What are prisons? How is state violence linked to extraction and accumulation? Should the police be abolished?

On this module, we examine the relationship between racism, carcerality and the history of global capitalism. Drawing on Marxist approaches, post/decolonial theory, feminism, and Critical Indigenous studies, we examine the colonial and transnational roots of:

  • borders
  • detention centres
  • prisons
  • policing.

Moving from the local to the global – from Grenfell to Guantanamo, Windrush to Palestine, Yarl's Wood to Standing Rock – we think about how seemingly 'new' and 'neoliberal' forms of state violence have been a constant feature of racial and colonial capitalism. In doing so we ultimately explore what an abolitionist world without prisons, police and borders might look like.


100%: Seminar


30%: Coursework (Essay, Group presentation)
70%: Written assessment (Essay)

Contact hours and workload

This module is approximately 300 hours of work. This breaks down into about 30 hours of contact time and about 270 hours of independent study. The University may make minor variations to the contact hours for operational reasons, including timetabling requirements.

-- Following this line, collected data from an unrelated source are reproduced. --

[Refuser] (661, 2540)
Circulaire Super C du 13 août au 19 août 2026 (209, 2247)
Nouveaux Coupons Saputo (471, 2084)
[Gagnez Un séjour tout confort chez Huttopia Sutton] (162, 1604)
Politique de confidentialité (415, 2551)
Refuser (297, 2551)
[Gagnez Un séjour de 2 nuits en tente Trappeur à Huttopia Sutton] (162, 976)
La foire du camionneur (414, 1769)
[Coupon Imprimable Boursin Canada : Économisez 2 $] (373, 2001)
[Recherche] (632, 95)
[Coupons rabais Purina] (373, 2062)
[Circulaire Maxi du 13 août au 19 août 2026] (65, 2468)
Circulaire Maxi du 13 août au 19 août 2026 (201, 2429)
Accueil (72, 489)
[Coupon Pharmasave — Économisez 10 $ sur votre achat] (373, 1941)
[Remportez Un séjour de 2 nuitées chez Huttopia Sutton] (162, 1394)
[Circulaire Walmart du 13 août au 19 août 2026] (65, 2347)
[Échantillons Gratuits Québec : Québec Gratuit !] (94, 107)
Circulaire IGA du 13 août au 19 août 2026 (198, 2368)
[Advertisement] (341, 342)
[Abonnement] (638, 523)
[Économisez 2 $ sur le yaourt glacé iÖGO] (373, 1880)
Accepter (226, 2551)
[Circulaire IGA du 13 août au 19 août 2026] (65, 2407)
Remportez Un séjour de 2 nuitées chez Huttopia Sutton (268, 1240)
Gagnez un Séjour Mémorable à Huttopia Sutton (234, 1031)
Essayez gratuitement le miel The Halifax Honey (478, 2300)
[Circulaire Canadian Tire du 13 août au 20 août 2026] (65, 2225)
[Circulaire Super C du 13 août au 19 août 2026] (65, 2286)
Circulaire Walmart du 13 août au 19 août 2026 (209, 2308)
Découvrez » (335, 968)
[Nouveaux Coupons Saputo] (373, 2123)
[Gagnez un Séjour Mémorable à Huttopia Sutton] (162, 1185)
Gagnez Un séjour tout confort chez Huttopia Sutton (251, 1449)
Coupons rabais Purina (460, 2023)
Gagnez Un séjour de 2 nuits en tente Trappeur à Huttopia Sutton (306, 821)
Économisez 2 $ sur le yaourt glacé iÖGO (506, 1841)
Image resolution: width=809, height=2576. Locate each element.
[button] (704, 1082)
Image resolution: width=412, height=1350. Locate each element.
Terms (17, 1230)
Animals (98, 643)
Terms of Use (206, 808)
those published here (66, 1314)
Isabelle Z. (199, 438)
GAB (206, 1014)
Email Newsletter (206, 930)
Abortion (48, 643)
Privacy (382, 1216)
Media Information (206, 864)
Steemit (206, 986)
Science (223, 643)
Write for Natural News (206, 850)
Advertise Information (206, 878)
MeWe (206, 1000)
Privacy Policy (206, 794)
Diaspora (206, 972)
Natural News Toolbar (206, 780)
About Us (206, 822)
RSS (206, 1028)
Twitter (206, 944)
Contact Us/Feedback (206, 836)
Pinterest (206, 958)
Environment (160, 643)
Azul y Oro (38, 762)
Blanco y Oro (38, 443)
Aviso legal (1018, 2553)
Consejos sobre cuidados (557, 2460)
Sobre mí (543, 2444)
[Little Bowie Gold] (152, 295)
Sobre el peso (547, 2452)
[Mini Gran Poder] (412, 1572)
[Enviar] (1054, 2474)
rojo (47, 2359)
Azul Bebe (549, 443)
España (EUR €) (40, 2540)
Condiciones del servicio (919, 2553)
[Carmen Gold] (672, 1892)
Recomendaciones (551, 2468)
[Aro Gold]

We regularly review our modules to incorporate student feedback, staff expertise, as well as the latest research and teaching methodology. We’re planning to run these modules in the academic year 2024/25. However, there may be changes to these modules in response to feedback, staff availability, student demand or updates to our curriculum. We’ll make sure to let you know of any material changes to modules at the earliest opportunity.